## Exercise directions
Below are the records; give again exactly the lines that run from the one with "Screen dimensions: 1920x1080" through the last line.

[Exercise data — start]

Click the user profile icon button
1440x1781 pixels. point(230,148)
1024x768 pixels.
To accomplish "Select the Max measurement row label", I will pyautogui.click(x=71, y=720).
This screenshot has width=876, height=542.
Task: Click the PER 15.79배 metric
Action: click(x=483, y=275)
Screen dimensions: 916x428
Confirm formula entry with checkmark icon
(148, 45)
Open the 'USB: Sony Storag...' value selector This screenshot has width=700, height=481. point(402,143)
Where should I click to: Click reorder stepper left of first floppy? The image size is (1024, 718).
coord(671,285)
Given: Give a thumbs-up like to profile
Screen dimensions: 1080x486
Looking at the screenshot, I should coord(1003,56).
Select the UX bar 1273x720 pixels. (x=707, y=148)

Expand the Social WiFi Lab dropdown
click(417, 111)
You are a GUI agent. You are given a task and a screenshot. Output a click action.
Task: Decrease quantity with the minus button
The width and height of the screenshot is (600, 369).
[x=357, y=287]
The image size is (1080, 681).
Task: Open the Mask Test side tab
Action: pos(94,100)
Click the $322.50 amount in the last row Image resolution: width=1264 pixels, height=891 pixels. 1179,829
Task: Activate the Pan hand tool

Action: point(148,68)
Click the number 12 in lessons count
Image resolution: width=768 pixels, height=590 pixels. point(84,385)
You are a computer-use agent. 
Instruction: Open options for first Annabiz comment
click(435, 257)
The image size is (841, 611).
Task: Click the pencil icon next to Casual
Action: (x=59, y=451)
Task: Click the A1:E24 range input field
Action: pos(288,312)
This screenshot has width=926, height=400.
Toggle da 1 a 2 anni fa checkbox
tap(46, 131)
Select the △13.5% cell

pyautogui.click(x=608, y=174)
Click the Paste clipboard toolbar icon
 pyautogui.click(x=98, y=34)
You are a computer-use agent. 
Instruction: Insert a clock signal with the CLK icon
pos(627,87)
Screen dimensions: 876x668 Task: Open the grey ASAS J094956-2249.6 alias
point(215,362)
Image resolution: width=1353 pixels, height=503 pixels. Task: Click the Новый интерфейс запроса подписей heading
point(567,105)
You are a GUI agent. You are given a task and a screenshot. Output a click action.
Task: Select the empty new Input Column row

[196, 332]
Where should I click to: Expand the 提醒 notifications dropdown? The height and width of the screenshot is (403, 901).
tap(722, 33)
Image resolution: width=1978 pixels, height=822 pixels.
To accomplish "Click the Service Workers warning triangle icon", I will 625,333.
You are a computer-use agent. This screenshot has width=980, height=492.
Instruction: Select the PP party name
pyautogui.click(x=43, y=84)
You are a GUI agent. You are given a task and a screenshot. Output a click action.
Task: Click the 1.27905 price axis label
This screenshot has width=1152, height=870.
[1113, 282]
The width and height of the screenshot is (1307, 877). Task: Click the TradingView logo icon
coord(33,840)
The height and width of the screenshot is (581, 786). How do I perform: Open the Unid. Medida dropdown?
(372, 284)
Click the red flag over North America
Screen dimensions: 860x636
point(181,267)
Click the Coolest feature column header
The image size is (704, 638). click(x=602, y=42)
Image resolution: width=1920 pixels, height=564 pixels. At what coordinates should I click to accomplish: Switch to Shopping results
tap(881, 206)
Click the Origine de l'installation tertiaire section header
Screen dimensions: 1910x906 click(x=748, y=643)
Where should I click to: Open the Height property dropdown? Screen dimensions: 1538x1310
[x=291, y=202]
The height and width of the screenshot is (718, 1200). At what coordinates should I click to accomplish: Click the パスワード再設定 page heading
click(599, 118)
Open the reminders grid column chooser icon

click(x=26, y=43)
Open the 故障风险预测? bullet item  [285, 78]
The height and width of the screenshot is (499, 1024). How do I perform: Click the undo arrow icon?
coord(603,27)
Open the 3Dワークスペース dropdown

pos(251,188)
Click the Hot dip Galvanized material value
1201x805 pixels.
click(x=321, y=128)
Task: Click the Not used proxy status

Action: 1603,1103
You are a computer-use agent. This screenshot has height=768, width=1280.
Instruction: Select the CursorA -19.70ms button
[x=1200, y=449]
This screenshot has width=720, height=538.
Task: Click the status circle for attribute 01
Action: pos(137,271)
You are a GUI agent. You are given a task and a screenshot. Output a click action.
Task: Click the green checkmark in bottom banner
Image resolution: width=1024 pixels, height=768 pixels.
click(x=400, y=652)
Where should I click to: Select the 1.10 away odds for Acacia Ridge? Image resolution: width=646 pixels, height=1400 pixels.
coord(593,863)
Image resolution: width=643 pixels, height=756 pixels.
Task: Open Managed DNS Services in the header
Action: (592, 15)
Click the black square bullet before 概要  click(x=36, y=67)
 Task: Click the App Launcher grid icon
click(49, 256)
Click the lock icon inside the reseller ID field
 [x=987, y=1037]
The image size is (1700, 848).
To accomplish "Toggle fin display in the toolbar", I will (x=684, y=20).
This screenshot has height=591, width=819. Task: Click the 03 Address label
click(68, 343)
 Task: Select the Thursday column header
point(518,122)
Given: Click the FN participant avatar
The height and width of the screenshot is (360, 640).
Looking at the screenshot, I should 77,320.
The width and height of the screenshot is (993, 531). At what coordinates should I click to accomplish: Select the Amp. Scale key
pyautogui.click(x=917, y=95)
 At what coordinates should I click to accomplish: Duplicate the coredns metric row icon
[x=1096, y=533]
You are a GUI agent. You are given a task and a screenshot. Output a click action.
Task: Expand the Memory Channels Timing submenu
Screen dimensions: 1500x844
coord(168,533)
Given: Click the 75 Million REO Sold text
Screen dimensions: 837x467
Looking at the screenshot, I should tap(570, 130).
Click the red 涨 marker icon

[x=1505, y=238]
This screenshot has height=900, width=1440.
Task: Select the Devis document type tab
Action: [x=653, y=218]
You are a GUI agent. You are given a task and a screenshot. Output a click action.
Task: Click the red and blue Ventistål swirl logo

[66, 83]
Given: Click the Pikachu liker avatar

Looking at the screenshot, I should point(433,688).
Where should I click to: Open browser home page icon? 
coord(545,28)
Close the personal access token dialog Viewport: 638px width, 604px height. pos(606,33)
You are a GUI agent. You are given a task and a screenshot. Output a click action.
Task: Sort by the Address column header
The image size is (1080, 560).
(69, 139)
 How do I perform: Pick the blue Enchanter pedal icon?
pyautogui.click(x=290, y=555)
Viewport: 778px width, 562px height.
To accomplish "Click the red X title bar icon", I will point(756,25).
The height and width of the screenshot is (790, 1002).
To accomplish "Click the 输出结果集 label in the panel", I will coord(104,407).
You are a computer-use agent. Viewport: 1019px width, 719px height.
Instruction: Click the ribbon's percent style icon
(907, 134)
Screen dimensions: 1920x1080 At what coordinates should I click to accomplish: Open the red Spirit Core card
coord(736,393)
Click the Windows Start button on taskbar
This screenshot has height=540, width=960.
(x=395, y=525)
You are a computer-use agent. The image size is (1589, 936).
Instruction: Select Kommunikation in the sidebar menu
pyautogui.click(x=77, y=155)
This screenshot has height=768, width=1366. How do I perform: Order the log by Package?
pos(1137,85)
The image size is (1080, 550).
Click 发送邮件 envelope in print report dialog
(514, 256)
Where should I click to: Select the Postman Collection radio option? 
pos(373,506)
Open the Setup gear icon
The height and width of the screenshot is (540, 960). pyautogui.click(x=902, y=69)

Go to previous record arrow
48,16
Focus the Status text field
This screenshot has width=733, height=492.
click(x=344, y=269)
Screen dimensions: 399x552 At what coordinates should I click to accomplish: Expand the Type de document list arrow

[Exercise data — finish]

## Solution to the problem
Screen dimensions: 1920x1080 At what coordinates should I click to accomplish: Open the red Spirit Core card
coord(736,393)
Click the Windows Start button on taskbar
This screenshot has height=540, width=960.
(x=395, y=525)
You are a computer-use agent. The image size is (1589, 936).
Instruction: Select Kommunikation in the sidebar menu
pyautogui.click(x=77, y=155)
This screenshot has height=768, width=1366. How do I perform: Order the log by Package?
pos(1137,85)
The image size is (1080, 550).
Click 发送邮件 envelope in print report dialog
(514, 256)
Where should I click to: Select the Postman Collection radio option? 
pos(373,506)
Open the Setup gear icon
The height and width of the screenshot is (540, 960). pyautogui.click(x=902, y=69)

Go to previous record arrow
48,16
Focus the Status text field
This screenshot has width=733, height=492.
click(x=344, y=269)
Screen dimensions: 399x552 At what coordinates should I click to accomplish: Expand the Type de document list arrow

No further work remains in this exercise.